The records:
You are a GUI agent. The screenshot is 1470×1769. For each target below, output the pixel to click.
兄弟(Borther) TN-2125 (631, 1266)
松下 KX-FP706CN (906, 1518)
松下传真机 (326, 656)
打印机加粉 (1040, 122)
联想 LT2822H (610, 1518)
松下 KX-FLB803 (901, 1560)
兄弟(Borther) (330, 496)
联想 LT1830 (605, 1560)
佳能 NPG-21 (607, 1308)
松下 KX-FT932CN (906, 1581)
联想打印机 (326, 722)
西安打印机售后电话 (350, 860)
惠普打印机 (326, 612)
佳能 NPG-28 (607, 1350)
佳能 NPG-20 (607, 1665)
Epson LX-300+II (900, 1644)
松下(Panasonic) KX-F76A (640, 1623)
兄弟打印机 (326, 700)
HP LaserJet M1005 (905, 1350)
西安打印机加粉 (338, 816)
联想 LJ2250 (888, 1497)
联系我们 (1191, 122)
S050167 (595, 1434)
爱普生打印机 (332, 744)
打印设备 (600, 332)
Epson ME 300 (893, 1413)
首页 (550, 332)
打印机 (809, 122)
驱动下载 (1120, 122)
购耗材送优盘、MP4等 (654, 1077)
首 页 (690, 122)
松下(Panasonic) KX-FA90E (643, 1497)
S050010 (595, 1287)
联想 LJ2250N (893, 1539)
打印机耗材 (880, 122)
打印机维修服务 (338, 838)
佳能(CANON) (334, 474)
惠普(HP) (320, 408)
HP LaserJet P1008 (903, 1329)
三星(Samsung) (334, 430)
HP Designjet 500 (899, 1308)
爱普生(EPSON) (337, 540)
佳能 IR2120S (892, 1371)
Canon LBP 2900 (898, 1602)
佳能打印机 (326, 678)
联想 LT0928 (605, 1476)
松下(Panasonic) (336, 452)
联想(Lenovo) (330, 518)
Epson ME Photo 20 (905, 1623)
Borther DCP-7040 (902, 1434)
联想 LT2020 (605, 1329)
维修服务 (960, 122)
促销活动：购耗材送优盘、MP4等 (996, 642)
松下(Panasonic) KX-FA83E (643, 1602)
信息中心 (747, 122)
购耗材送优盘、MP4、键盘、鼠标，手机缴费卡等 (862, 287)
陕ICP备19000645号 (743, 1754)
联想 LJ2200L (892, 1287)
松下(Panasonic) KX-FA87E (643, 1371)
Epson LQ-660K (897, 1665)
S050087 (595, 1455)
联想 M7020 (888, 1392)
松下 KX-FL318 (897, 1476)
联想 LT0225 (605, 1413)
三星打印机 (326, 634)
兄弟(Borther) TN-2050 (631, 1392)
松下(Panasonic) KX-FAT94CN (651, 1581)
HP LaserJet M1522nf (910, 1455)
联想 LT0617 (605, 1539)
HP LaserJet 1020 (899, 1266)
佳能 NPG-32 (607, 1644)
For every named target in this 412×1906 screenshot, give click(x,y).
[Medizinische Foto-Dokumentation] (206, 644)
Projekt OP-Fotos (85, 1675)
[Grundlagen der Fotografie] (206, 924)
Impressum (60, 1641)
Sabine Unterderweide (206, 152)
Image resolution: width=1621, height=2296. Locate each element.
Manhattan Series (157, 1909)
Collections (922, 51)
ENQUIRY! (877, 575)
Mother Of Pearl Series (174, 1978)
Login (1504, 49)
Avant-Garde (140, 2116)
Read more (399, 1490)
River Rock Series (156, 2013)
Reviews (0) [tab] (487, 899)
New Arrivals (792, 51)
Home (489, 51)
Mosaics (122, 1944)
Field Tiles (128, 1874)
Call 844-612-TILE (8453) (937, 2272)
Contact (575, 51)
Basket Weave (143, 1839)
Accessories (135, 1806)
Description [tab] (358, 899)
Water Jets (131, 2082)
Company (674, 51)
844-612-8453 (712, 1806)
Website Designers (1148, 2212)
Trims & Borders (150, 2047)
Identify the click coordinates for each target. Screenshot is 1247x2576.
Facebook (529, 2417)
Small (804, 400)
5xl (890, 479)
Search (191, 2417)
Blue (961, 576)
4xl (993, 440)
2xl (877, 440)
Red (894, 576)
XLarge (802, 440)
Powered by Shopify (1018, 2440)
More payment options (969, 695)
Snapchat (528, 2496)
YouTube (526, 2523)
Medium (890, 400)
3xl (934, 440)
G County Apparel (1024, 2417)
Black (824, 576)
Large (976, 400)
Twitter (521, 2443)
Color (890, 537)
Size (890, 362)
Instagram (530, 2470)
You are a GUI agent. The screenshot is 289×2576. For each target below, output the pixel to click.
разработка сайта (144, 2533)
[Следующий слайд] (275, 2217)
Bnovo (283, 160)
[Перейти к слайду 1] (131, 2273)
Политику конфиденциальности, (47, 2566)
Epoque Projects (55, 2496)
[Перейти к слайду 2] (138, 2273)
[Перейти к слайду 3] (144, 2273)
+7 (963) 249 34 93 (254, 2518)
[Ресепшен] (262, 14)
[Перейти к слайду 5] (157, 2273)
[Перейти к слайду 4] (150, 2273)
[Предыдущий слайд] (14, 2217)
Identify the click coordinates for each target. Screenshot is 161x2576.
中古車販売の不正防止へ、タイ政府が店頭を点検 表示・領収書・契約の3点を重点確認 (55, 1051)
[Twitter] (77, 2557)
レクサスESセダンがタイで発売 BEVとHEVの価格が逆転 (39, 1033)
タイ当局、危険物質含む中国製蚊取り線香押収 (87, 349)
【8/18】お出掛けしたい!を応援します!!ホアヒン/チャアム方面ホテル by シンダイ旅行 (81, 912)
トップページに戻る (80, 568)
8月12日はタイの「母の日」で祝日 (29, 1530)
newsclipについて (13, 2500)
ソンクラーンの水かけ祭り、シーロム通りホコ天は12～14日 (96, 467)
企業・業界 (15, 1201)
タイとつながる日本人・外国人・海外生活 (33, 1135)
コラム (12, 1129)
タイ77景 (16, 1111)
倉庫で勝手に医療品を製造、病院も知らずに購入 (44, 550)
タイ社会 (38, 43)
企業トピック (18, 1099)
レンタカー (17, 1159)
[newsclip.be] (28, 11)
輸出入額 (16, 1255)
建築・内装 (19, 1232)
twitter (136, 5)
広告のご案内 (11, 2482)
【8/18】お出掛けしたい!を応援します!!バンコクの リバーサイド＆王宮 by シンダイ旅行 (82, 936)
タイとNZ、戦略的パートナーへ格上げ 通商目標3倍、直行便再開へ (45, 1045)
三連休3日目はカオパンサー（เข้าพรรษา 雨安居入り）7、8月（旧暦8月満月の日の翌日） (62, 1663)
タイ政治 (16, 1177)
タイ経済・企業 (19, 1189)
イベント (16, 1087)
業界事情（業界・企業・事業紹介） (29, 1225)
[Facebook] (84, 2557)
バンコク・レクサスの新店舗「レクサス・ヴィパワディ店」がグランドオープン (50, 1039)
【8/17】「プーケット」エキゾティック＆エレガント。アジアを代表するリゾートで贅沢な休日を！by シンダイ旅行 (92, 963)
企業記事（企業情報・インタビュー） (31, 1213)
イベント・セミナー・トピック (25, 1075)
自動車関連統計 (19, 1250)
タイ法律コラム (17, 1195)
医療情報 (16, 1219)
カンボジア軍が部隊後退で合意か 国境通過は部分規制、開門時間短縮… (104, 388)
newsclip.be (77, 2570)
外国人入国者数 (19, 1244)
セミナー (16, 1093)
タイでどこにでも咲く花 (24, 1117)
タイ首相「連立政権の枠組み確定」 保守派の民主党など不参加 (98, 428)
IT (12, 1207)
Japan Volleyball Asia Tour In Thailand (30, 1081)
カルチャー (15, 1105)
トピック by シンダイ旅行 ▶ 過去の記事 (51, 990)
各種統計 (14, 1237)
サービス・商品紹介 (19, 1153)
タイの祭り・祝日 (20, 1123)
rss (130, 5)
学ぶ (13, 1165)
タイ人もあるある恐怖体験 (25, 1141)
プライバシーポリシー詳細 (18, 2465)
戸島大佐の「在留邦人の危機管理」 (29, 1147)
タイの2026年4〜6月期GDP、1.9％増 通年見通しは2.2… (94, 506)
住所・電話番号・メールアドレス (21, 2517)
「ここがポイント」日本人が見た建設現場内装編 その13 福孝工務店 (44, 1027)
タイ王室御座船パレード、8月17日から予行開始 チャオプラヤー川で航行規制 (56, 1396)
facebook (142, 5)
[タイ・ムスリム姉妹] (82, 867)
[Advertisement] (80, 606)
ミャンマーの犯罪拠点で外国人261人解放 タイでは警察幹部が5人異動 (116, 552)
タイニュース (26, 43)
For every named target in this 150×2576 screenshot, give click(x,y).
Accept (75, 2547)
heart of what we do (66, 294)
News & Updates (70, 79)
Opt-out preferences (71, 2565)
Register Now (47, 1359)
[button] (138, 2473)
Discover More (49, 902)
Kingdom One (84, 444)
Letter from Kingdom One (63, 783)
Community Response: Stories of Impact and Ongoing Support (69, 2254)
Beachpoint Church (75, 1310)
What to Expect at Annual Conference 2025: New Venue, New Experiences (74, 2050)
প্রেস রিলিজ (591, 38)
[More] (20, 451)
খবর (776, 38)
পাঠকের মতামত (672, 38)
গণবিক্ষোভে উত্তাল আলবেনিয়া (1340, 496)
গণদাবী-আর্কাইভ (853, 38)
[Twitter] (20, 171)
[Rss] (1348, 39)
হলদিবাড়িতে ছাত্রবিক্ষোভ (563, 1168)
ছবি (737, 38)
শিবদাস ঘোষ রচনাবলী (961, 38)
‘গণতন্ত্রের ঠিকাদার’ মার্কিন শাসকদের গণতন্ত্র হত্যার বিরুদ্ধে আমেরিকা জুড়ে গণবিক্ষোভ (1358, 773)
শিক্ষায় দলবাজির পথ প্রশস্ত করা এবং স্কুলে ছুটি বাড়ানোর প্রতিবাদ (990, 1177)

Required action:
Everything starting at the line containing "タイとつながる日本人・外国人・海外生活 (33, 1135)" and ending at the line containing "広告のご案内 (11, 2482)" in the records above should be repeated exactly, and only that.

Answer to this task:
タイとつながる日本人・外国人・海外生活 (33, 1135)
コラム (12, 1129)
タイ77景 (16, 1111)
倉庫で勝手に医療品を製造、病院も知らずに購入 (44, 550)
タイ社会 (38, 43)
企業トピック (18, 1099)
レンタカー (17, 1159)
[newsclip.be] (28, 11)
輸出入額 (16, 1255)
建築・内装 (19, 1232)
twitter (136, 5)
広告のご案内 (11, 2482)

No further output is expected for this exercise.